TO BE DONE
Copy out the stretch of entries from the line containing "Viewport: 1498px width, 812px" through the line containing "pyautogui.click(x=909, y=277)", both included, without any changes.

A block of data
——————
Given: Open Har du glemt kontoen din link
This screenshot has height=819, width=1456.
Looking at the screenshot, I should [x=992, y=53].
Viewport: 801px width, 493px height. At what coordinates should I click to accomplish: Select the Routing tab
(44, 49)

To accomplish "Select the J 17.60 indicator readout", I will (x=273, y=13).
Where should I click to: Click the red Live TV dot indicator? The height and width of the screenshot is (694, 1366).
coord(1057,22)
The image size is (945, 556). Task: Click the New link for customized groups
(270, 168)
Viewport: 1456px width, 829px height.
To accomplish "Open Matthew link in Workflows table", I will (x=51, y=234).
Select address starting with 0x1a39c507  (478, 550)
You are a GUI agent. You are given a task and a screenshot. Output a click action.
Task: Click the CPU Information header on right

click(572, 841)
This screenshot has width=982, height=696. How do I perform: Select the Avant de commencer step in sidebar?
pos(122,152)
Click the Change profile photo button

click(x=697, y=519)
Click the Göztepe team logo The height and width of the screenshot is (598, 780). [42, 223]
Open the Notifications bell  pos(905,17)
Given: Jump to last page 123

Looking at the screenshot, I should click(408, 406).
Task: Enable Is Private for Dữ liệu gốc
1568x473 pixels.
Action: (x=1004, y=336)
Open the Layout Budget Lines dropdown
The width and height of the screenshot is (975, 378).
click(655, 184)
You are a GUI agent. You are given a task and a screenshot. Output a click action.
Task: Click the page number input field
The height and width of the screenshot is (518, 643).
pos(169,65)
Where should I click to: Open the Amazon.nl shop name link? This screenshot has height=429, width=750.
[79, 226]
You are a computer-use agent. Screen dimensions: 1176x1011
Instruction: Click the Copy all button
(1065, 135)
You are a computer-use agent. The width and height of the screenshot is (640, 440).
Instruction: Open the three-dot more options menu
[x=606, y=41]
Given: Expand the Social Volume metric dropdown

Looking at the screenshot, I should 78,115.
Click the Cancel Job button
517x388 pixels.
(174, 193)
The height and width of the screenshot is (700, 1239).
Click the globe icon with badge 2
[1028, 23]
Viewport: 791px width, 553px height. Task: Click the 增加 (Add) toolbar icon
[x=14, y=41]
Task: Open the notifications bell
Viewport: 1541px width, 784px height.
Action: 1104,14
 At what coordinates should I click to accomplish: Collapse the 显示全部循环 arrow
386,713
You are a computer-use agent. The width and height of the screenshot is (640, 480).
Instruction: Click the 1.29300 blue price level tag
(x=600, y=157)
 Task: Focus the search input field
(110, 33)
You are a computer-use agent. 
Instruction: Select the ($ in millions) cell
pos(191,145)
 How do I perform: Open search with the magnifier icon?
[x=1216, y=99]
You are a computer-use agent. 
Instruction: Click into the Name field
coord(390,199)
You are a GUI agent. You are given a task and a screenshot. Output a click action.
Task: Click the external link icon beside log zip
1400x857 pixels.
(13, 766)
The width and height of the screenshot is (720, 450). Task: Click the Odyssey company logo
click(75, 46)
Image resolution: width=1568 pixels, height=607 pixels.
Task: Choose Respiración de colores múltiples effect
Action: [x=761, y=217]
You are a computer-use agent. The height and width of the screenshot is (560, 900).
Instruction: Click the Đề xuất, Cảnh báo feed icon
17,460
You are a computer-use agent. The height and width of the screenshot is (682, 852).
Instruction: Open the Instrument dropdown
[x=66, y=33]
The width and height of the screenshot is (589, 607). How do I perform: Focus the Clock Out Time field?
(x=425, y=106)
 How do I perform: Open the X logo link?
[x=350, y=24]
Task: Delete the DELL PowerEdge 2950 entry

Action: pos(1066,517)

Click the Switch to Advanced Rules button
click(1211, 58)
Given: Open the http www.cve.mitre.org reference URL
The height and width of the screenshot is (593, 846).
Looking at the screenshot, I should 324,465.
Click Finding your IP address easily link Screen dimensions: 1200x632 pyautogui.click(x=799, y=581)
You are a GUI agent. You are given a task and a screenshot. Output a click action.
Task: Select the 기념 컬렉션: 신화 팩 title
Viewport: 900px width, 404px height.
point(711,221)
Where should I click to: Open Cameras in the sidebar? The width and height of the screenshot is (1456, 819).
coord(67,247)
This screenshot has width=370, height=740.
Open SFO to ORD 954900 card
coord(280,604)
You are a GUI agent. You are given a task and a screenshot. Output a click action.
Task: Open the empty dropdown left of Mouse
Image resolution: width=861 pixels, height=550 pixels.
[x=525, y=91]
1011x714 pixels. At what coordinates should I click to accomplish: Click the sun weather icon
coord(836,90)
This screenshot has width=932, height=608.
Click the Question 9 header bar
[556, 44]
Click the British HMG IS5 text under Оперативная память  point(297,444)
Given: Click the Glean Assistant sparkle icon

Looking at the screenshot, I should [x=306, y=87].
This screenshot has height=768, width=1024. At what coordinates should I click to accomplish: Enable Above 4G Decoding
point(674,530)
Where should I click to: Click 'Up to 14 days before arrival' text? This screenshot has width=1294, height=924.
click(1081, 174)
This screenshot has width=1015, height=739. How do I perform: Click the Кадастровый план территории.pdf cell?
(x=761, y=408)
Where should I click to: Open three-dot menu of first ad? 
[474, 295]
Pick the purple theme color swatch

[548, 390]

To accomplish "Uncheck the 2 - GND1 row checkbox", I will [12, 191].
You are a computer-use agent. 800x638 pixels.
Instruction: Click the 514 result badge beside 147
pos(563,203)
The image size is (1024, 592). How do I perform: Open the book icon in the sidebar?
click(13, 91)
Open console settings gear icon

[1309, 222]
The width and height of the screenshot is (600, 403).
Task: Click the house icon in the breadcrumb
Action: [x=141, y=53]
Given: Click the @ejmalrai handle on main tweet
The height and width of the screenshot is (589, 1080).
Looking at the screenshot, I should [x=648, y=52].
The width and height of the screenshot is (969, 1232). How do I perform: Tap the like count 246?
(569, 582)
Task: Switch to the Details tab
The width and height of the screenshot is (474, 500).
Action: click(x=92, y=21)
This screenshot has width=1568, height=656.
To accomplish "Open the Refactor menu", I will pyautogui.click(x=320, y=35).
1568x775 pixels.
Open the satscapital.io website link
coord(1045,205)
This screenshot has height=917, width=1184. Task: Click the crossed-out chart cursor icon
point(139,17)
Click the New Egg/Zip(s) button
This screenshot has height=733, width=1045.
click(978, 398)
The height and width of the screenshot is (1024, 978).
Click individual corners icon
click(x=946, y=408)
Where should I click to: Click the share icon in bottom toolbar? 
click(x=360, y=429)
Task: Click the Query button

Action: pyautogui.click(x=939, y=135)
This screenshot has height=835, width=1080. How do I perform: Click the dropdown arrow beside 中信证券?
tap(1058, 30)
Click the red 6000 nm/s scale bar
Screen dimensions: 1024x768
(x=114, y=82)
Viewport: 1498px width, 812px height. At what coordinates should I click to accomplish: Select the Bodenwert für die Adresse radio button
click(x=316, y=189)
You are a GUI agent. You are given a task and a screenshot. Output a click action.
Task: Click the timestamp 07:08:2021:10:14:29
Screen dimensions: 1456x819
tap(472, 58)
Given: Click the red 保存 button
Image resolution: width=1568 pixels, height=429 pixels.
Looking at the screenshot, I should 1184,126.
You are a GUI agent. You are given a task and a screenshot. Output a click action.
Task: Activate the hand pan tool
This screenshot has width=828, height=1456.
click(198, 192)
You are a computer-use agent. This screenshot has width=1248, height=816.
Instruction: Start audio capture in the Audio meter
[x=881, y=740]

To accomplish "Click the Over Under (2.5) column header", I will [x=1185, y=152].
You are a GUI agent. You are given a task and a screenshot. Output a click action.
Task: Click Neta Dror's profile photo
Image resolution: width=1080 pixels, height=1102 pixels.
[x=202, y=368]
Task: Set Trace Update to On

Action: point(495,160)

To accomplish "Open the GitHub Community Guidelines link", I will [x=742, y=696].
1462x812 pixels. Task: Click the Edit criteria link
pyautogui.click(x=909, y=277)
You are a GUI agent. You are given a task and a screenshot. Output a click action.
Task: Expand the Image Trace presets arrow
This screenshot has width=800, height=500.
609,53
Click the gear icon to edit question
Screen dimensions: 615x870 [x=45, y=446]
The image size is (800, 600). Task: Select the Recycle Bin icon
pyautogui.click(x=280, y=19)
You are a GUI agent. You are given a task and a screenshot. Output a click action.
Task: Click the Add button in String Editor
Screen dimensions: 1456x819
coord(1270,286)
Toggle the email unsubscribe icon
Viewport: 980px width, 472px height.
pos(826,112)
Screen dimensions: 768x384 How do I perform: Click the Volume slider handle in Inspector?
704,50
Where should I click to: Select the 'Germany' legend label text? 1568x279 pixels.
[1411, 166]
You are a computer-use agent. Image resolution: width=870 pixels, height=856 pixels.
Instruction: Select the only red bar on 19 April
——————
ANSWER
Viewport: 1498px width, 812px height. At what coordinates should I click to accomplish: Select the Bodenwert für die Adresse radio button
click(x=316, y=189)
You are a GUI agent. You are given a task and a screenshot. Output a click action.
Task: Click the timestamp 07:08:2021:10:14:29
Screen dimensions: 1456x819
tap(472, 58)
Given: Click the red 保存 button
Image resolution: width=1568 pixels, height=429 pixels.
Looking at the screenshot, I should 1184,126.
You are a GUI agent. You are given a task and a screenshot. Output a click action.
Task: Activate the hand pan tool
This screenshot has width=828, height=1456.
click(198, 192)
You are a computer-use agent. This screenshot has width=1248, height=816.
Instruction: Start audio capture in the Audio meter
[x=881, y=740]

To accomplish "Click the Over Under (2.5) column header", I will [x=1185, y=152].
You are a GUI agent. You are given a task and a screenshot. Output a click action.
Task: Click Neta Dror's profile photo
Image resolution: width=1080 pixels, height=1102 pixels.
[x=202, y=368]
Task: Set Trace Update to On

Action: point(495,160)

To accomplish "Open the GitHub Community Guidelines link", I will [x=742, y=696].
1462x812 pixels. Task: Click the Edit criteria link
pyautogui.click(x=909, y=277)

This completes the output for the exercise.